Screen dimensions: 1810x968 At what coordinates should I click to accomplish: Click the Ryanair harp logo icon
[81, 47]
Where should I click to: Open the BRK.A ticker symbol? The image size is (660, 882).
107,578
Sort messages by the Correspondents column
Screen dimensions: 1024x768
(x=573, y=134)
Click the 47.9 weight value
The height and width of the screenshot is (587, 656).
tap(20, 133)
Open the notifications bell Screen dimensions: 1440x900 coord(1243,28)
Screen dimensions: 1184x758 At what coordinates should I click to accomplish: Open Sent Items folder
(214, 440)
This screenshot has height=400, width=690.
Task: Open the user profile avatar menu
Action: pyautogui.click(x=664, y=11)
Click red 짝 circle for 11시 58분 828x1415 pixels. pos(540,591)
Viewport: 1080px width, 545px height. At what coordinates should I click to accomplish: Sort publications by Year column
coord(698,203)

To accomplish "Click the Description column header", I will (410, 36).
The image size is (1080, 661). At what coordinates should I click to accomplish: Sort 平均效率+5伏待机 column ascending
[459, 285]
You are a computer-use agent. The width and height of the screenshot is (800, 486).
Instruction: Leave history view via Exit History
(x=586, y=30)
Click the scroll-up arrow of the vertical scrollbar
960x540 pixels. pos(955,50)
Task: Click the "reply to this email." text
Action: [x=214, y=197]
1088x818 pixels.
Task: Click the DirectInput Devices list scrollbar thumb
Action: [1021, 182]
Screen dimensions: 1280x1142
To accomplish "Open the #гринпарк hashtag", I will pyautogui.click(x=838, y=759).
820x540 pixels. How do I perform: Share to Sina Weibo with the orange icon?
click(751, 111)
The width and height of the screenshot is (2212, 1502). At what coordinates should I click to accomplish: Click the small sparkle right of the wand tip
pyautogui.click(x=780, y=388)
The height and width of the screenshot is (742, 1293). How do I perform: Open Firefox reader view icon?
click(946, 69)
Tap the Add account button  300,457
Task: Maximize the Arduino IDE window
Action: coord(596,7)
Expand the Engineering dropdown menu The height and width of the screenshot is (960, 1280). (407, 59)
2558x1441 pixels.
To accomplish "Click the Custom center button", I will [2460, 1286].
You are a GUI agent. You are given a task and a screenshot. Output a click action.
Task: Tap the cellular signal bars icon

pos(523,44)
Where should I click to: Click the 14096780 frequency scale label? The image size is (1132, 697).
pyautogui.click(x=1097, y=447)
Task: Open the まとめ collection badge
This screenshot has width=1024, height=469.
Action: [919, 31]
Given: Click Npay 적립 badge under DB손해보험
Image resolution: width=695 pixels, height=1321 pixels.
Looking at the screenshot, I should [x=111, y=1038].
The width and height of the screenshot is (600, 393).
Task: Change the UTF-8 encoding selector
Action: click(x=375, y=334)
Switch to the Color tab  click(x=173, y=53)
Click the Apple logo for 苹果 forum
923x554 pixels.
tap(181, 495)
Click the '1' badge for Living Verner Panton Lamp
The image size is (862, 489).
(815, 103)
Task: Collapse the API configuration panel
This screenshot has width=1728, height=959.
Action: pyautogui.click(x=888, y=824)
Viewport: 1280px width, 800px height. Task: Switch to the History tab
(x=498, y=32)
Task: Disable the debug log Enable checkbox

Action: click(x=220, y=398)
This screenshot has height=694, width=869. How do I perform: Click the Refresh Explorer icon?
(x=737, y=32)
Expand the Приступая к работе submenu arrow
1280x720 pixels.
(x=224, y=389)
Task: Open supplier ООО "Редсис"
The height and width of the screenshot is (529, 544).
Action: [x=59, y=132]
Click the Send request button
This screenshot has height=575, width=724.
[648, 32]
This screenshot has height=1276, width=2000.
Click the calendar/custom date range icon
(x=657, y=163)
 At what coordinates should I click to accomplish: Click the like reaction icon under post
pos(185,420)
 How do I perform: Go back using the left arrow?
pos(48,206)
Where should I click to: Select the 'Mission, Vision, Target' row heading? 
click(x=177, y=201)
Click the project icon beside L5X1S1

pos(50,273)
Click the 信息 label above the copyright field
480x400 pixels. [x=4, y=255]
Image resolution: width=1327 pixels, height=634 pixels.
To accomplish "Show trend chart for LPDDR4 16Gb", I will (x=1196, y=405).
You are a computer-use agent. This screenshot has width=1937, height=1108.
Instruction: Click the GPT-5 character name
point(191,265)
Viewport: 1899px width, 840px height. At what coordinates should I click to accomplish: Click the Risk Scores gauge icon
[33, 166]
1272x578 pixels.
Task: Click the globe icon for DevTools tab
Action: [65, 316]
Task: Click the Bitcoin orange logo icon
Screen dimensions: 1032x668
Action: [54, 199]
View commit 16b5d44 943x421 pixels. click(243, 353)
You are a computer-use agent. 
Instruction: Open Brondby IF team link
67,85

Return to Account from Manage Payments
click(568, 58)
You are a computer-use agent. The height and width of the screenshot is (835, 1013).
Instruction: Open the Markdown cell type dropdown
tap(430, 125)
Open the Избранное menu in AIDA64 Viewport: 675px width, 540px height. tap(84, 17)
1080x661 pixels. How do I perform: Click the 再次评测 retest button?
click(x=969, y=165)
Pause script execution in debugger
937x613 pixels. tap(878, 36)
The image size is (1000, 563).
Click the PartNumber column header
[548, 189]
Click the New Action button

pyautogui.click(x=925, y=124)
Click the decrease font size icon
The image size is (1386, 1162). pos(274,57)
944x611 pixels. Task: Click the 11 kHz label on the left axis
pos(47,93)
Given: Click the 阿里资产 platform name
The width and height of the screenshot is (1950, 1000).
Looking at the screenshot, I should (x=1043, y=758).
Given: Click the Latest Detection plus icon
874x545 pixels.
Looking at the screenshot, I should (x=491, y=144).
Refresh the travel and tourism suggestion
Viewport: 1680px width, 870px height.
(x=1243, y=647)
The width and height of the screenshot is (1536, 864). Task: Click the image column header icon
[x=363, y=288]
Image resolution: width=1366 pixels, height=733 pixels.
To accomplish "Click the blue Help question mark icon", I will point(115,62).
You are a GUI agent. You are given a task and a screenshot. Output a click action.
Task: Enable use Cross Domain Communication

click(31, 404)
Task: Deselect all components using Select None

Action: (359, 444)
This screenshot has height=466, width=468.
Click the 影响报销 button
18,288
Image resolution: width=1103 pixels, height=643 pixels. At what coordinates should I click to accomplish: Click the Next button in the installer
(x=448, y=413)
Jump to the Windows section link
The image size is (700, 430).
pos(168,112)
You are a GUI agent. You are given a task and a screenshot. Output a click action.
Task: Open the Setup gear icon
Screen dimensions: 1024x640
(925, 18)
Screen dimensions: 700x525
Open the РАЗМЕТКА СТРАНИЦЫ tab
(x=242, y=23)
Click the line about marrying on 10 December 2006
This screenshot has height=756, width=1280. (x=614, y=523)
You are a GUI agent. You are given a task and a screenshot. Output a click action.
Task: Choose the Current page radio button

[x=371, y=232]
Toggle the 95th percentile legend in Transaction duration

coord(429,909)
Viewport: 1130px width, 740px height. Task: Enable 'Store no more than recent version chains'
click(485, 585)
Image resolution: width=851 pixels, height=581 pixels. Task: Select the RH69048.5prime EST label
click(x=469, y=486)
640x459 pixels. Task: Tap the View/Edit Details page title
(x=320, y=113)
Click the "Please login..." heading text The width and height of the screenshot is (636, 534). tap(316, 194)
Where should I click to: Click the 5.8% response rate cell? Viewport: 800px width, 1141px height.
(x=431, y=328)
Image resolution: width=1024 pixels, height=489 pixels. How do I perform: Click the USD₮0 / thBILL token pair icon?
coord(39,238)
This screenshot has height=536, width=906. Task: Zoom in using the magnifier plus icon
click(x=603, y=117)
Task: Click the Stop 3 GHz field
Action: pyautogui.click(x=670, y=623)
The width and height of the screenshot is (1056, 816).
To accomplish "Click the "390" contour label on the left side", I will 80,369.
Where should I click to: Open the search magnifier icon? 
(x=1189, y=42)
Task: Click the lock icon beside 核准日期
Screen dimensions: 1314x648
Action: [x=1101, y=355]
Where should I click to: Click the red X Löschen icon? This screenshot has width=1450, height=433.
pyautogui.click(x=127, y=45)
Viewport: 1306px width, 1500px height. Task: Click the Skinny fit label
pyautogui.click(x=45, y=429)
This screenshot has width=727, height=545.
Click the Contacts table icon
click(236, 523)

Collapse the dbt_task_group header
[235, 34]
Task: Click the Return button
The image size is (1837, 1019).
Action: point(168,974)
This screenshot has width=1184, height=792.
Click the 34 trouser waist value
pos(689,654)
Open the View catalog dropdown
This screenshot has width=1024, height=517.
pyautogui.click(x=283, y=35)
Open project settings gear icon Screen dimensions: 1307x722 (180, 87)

____________________

## Required action
Scan the records for the word "will" and copy every line where it is found.

## Result
To accomplish "Click the Description column header", I will (410, 36).
To accomplish "Open the #гринпарк hashtag", I will pyautogui.click(x=838, y=759).
To accomplish "Click the Custom center button", I will [2460, 1286].
To accomplish "Show trend chart for LPDDR4 16Gb", I will (x=1196, y=405).
To accomplish "Click the blue Help question mark icon", I will point(115,62).
To accomplish "Click the "390" contour label on the left side", I will 80,369.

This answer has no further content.